→ **EXERCISE PROMPT**
Only one stretch of the data should be retyped: the lines from the line containing "Task: Follow the Authentication link" through the line containing "This screenshot has height=482, width=623.". Keep pictures out of it.

→ **SUPPLIED MATERIAL**
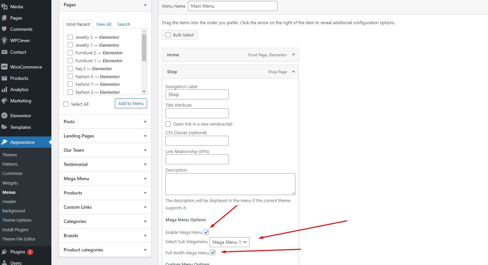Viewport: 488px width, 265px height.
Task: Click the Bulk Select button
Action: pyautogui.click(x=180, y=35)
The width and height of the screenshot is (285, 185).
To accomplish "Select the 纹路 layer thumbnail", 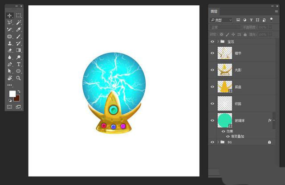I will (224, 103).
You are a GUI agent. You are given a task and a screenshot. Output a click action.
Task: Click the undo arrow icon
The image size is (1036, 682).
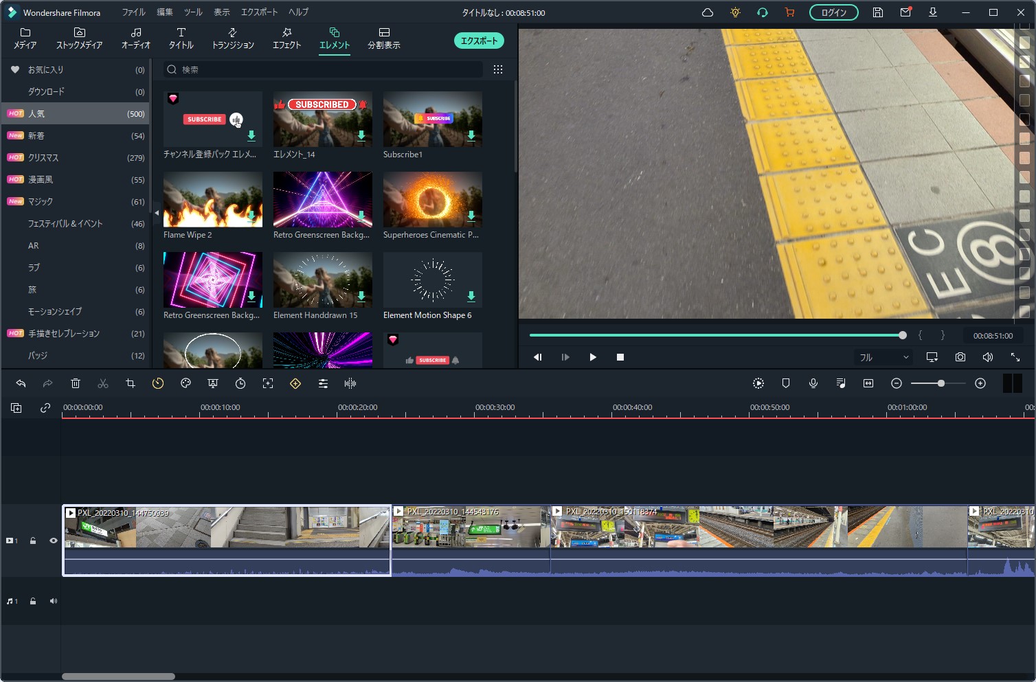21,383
...
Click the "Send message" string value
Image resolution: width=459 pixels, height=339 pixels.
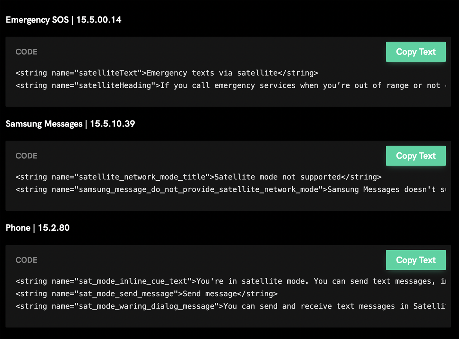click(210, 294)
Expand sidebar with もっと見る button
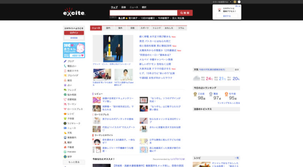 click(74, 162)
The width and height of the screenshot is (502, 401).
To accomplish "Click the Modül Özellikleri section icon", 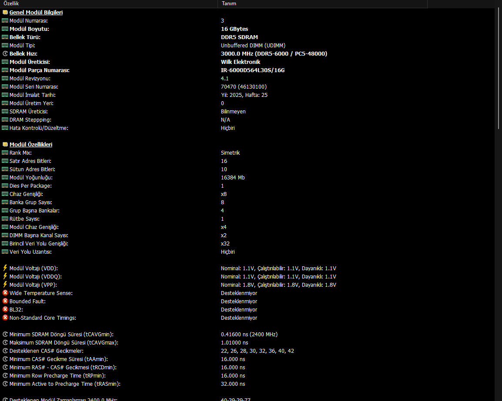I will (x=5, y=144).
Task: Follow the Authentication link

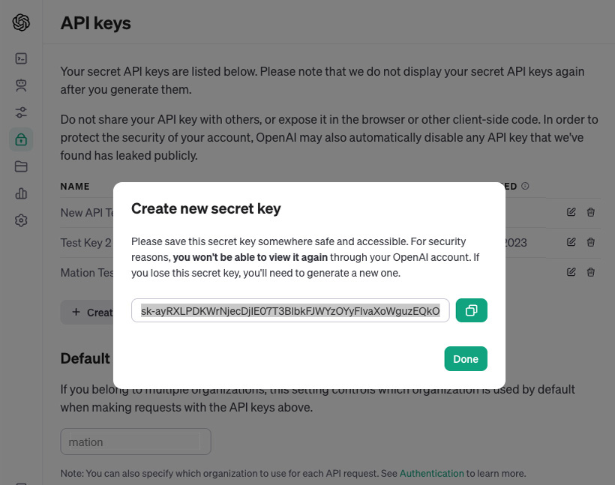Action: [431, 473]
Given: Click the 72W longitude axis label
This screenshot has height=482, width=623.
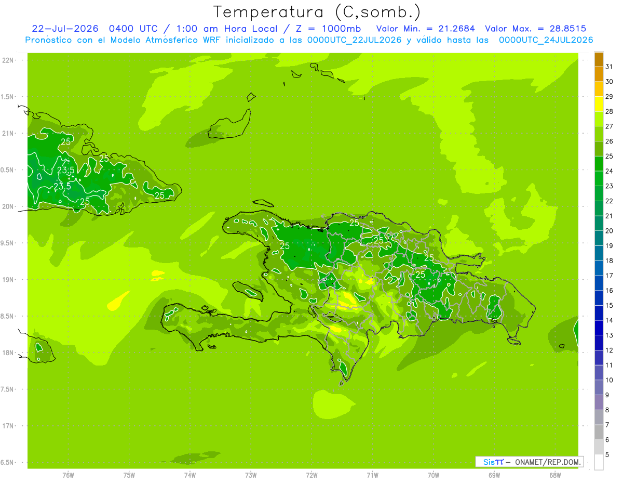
* * *
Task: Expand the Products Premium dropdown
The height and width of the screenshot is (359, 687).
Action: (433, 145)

→ **ANSWER SPACE**
Task: Follow the Authentication link

Action: [431, 473]
Given: Click the 72W longitude axis label
This screenshot has height=482, width=623.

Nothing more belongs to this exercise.